35.In the premises, in absence of jurisdiction to deal with this matter, the reliefs sought by the tenant/applicant in the reference and application dated August 17, 2022 cannot be granted.
36.Flowing from the above, the reliefs sought by the landlord in the application dated August 26, 2022 are merited under section 12 (1) (i) of cap 301, laws of Kenya which grants this Tribunal jurisdiction to vary or rescind any order made by it under the provisions of the Act.
37.In regard to costs, the same always follow the event unless otherwise ordered for good reasons given under section 12(1) (k) of cap 301, laws of Kenya. I shall exercise my discretion to award costs to the landlord/respondent.

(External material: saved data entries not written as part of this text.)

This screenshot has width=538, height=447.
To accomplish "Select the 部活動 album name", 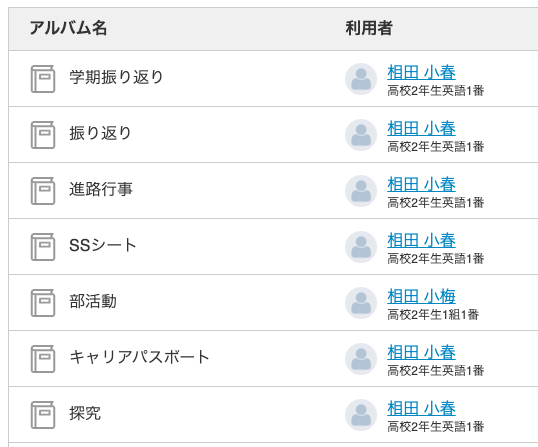I will 93,301.
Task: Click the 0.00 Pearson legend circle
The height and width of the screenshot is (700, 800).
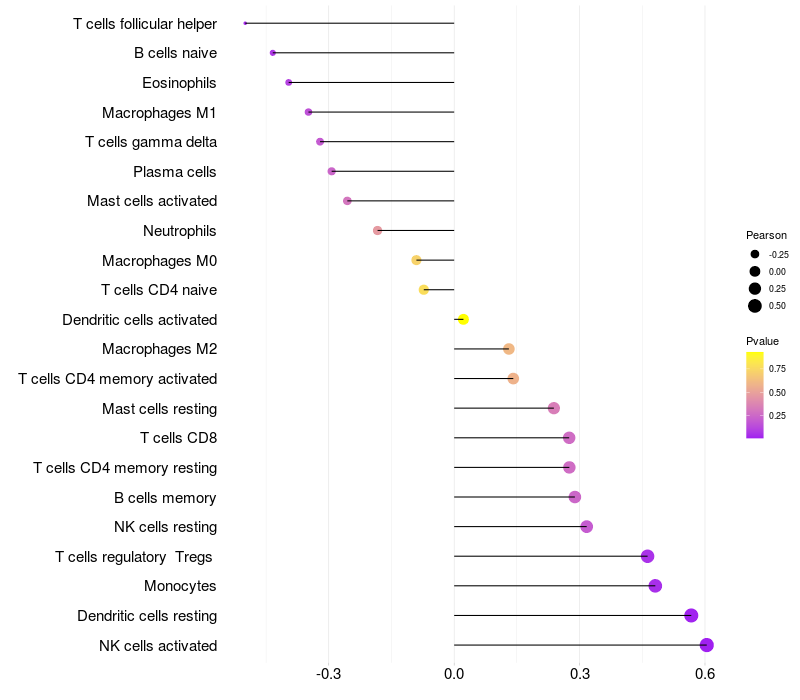Action: pyautogui.click(x=755, y=271)
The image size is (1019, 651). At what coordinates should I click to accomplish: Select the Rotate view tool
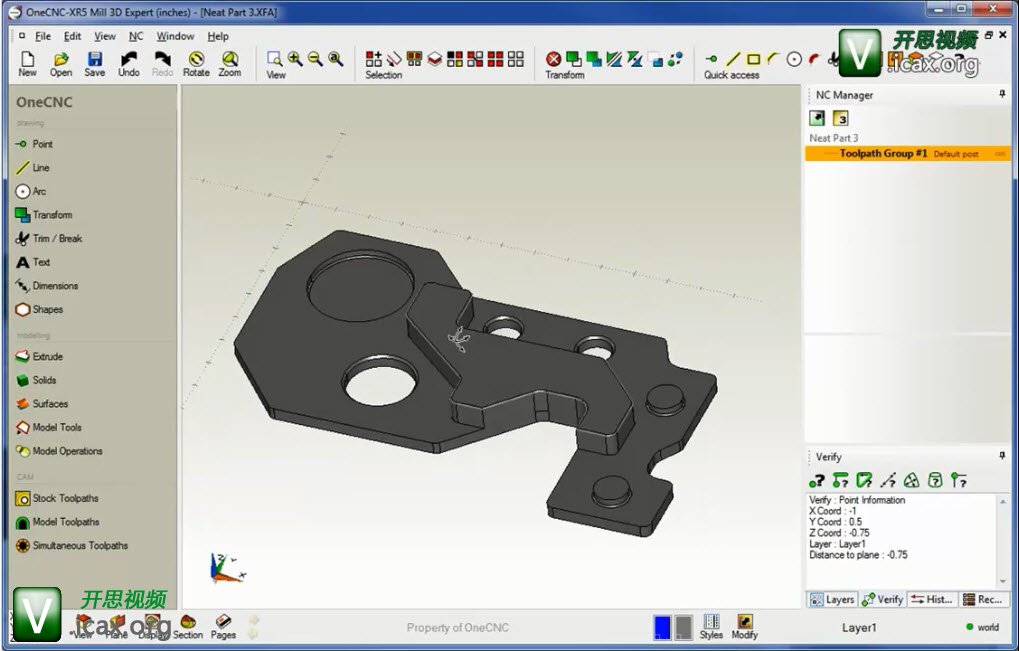[196, 63]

38.In conclusion, the final orders which commend to me under section 12(4) of cap 301, laws of Kenya on the issues framed are as follows:-a.This tribunal has no jurisdiction to entertain the tenant’s dispute or grant the reliefs sought in the reference and application dated August 17, 2022 and the same is dismissed with costs.b.The landlord’s application dated August 26, 2022 is allowed and the interim orders issued on August 19, 2022 are hereby discharged and/or set aside forthwith.c.The landlord’s costs in the matter are assessed at Kshs 30,000/- all inclusive.It is so ordered
RULING DATED, SIGNED & DELIVERED THIS 16TH DAY OF DECEMBER, 2022.HON GAKUHI CHEGEVICE CHAIRBUSINESS PREMISES RENT TRIBUNALRuling delivered in the presence of:Mr Lakicha for the TenantMiss Mwara holding brief for Miss Ndungu for the Landlord.